Poder de polícia é considerado como atividade da Administração Pública que, limitando ou disciplinando direito, interesse ou liberdade, regula a prática de ato ou a abstenção de fato, em razão de interesse público concernente à segurança, à higiene, à ordem, aos costumes, à disciplina da produção e do mercado, ao exercício de atividades econômicas dependentes de concessão ou autorização do poder público, à tranquilidade pública ou ao respeito à propriedade e aos direitos individuais ou coletivos. No que se refere ao entendimento desse instituto e dos procedimentos administrativos no âmbito legislativo, doutrinário e da jurisprudência do Superior Tribunal de Justiça (STJ) e do Supremo Tribunal Federal (STF), assinale a alternativa correta.
- A)De acordo com o entendimento do STJ, a atividade fiscalizatória exercida pelos conselhos profissionais pode ser incluída entre as competências estabelecidas na Constituição Federal para a Justiça do Trabalho, uma vez que há relação contratual de trabalho entre o Conselho de Fiscalização Profissional e os profissionais perante ele registrados.
Errada, porque a fiscalização de conselhos profissionais não se enquadra na competência da Justiça do Trabalho por haver relação de trabalho com os inscritos.
- B)Procedimento administrativo constitui sequência de atividades da Administração, interligadas entre si, que visa alcançar determinado efeito final previsto em lei. Cuida-se de atividade desconexa e instantânea, que, mesmo os atos e as operações se colocando em desordem normativa, busca chegar a um fim predeterminado.
Errada, porque procedimento administrativo é uma sequência ordenada de atos, e não uma atividade desconexa e instantânea.
- C)No curso do procedimento, diversas atividades são levadas a efeito, inclusive a prática de alguns atos administrativos intermediários.

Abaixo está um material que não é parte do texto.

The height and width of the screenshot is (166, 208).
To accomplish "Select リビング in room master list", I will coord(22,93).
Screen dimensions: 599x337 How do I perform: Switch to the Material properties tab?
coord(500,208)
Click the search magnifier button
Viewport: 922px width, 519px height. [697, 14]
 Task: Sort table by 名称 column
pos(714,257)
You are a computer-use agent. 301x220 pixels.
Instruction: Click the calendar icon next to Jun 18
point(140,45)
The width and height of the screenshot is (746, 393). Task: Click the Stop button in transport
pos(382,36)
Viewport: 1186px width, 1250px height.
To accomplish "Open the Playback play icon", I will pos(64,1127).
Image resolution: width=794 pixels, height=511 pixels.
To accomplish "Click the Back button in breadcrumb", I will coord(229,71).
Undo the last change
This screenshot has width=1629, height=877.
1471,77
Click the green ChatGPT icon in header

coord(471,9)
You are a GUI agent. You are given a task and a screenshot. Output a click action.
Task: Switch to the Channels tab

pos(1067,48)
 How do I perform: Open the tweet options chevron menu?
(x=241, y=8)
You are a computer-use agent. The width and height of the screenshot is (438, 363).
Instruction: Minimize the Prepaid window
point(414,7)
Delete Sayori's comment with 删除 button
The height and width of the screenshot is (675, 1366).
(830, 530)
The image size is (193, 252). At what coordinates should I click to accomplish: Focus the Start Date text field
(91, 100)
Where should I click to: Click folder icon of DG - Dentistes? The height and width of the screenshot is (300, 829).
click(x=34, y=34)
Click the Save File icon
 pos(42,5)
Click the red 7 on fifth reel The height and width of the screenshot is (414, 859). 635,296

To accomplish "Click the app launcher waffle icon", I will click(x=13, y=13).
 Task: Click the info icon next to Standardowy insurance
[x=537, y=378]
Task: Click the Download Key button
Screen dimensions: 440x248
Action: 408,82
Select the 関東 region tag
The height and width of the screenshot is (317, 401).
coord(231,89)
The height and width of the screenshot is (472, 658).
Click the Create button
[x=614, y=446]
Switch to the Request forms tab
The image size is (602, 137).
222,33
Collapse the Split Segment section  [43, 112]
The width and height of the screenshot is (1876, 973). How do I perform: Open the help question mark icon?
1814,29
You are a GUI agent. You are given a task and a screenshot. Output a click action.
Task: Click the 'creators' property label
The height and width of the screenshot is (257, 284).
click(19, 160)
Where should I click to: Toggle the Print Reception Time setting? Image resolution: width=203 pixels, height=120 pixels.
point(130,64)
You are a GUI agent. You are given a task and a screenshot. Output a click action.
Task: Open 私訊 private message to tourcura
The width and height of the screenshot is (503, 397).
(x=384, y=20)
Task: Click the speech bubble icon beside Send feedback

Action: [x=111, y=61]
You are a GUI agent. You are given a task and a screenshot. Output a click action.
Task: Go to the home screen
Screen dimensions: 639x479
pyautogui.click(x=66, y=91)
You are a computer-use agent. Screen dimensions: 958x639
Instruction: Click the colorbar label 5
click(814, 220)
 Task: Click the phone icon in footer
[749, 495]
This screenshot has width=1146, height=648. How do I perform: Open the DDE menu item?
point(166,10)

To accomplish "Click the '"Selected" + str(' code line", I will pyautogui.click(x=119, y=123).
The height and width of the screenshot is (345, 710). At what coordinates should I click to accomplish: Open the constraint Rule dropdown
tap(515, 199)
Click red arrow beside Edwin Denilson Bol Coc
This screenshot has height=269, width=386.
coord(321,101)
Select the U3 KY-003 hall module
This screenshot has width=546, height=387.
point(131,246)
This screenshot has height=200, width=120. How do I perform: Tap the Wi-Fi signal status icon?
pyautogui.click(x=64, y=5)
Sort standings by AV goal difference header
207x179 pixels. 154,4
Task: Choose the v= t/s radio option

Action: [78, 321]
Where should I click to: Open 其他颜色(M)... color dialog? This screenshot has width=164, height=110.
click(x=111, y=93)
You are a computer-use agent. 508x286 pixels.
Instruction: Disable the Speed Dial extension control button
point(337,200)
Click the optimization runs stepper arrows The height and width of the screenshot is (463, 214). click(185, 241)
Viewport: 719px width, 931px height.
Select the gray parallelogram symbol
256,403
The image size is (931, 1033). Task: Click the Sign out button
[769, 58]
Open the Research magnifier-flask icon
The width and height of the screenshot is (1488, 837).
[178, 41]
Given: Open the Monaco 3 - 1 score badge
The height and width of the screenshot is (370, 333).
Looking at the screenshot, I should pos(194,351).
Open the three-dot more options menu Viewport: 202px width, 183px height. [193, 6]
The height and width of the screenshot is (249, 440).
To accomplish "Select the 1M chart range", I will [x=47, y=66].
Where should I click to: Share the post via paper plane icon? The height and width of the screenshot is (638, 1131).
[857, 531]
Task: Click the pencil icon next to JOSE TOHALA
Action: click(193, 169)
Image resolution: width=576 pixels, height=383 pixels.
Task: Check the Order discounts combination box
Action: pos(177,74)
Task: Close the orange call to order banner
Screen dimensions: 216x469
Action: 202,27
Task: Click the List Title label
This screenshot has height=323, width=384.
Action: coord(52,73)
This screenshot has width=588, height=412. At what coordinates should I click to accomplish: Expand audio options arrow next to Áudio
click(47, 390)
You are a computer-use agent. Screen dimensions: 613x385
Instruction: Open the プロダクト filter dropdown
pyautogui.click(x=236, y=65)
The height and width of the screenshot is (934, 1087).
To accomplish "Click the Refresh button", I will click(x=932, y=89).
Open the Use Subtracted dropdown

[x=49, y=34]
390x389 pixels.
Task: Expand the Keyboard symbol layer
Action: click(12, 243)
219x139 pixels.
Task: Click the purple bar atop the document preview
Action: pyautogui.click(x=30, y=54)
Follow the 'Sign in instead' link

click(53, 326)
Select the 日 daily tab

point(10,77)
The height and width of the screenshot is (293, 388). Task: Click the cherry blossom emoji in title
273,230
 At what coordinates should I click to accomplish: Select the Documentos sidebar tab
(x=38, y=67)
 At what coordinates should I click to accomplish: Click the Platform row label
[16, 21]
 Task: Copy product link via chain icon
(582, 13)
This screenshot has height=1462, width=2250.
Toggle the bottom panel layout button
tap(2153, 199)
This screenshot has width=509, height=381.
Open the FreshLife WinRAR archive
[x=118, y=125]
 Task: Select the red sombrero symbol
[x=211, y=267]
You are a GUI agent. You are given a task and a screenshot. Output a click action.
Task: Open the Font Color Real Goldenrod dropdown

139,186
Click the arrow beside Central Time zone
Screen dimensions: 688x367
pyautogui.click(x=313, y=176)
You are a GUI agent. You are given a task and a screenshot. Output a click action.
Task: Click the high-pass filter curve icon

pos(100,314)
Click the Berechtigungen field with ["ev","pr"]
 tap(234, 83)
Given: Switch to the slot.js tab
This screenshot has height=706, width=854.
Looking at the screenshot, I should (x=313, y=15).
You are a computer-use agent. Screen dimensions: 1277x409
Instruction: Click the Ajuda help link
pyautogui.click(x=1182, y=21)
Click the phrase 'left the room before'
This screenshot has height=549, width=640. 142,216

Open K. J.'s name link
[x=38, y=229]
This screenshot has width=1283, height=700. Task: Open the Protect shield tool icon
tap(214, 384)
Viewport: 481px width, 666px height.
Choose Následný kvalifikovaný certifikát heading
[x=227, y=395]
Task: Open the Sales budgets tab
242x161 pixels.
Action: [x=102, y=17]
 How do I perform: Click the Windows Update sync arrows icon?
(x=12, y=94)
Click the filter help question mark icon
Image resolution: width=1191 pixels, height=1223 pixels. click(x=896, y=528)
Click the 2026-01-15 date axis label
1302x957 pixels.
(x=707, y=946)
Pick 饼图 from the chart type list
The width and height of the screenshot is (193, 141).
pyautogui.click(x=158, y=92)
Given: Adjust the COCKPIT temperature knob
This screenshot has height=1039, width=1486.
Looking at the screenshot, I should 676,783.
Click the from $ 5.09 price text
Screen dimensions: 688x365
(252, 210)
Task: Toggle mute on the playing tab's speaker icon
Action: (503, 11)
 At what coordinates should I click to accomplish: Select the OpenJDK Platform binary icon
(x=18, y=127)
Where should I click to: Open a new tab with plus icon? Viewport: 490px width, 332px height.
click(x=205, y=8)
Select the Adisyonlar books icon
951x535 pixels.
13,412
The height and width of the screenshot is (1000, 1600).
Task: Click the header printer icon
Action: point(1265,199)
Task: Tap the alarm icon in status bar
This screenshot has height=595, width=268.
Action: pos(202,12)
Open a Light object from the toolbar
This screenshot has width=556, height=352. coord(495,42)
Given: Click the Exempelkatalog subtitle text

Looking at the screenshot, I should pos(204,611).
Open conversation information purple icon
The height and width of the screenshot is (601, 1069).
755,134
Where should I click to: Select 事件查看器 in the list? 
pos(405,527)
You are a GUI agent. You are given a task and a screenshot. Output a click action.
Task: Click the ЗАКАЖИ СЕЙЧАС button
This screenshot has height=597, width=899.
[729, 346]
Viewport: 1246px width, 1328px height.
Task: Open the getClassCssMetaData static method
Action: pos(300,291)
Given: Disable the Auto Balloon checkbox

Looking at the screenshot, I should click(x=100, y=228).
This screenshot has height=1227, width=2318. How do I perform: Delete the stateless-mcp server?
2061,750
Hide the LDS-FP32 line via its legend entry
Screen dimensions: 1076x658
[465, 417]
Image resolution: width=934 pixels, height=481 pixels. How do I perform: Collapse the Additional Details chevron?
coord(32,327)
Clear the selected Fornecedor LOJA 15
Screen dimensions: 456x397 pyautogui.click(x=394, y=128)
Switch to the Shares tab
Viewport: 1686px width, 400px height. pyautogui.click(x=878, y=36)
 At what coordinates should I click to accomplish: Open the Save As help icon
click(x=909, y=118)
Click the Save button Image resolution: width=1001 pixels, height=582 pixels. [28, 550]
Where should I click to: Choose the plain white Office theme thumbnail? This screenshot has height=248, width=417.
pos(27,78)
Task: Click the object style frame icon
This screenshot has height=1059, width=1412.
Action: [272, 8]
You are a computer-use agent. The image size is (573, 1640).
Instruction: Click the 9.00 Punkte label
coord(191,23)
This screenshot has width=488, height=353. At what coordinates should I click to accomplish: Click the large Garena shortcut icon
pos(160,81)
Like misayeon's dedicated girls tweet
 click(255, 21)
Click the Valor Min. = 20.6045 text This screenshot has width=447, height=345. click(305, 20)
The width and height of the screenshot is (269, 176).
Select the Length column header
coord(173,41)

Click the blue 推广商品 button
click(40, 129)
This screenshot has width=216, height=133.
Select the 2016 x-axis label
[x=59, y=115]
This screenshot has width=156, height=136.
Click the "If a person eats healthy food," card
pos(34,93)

Pelo fato de o procedimento ser constituído pela prática de vários atos e atividades, não somente de administradores públicos, como também de administrados e de terceiros, sua formalização se consuma, em geral, por meio de ato administrativo composto, este indicativo das relações jurídicas entre os participantes do procedimento, tendo, pois, verdadeira natureza teleológica e valendo como instrumento para alcançar o objetivo final da Administração.
Errada, porque procedimento administrativo não se consuma, em regra, por ato administrativo composto, mas por uma cadeia de atos e fases interligadas.
- D)Mesmo quando a lei o exige, o procedimento regular não constitui condição de eficácia e validade do ato final, tendo em vista ser constituído de fases, de modo que, em cada uma delas, pode haver a verificação da legalidade, aplicando-se o princípio do devido processo legal, em face da discricionariedade que tem a Administração de observar o que dispõe a lei a respeito.
Errada, porque, quando a lei exige procedimento regular, ele costuma ser condição de validade e eficácia do ato final, e não algo dispensável pela discricionariedade administrativa.
- E)De acordo com o entendimento do STF, é constitucional a delegação do poder de polícia, por meio de lei, a pessoas jurídicas de direito privado integrantes da administração pública indireta de capital social majoritariamente público, que prestem exclusivamente serviço público de atuação própria do Estado e em regime não concorrencial.
Certa, porque o STF admite a delegação do poder de polícia, por lei, a pessoas jurídicas de direito privado integrantes da administração indireta, com capital majoritariamente público e atuação exclusiva em serviço público típico, em regime não concorrencial.
Gabarito: E
Poder de polícia é a faculdade que a Administração tem de limitar ou disciplinar direitos individuais em favor do interesse público. Ele aparece, por exemplo, em fiscalizações, licenças, interdições e sanções administrativas. A ideia central é simples: você pode exercer sua liberdade, mas dentro dos limites que protegem a coletividade. Na questão, o ponto decisivo está na delegação do poder de polícia. O STF admite, em situação bem específica, que pessoas jurídicas de direito privado integrantes da administração indireta, com capital social majoritariamente público, que prestem exclusivamente serviço público próprio do Estado e em regime não concorrencial, recebam essa delegação por lei. Isso foi consolidado na jurisprudência do STF, em especial no RE 633.782/MG, com a tese de que a delegação é possível nesses limites. Por isso, a alternativa E está correta: ela descreve exatamente essa exceção admitida pelo STF. Não é uma autorização ampla e irrestrita para qualquer entidade privada sair fiscalizando tudo; é uma hipótese bem controlada, ligada a entidades estatais prestadoras de serviço público típico e sem disputa de mercado. As demais alternativas misturam conceitos de procedimento administrativo e competência jurisdicional, ou trazem afirmações incompatíveis com a doutrina e a jurisprudência. Em prova, quando aparecer poder de polícia, desconfie de generalizações sobre delegação: quase sempre a banca tenta ampliar demais o que o STF permitiu de forma excepcional.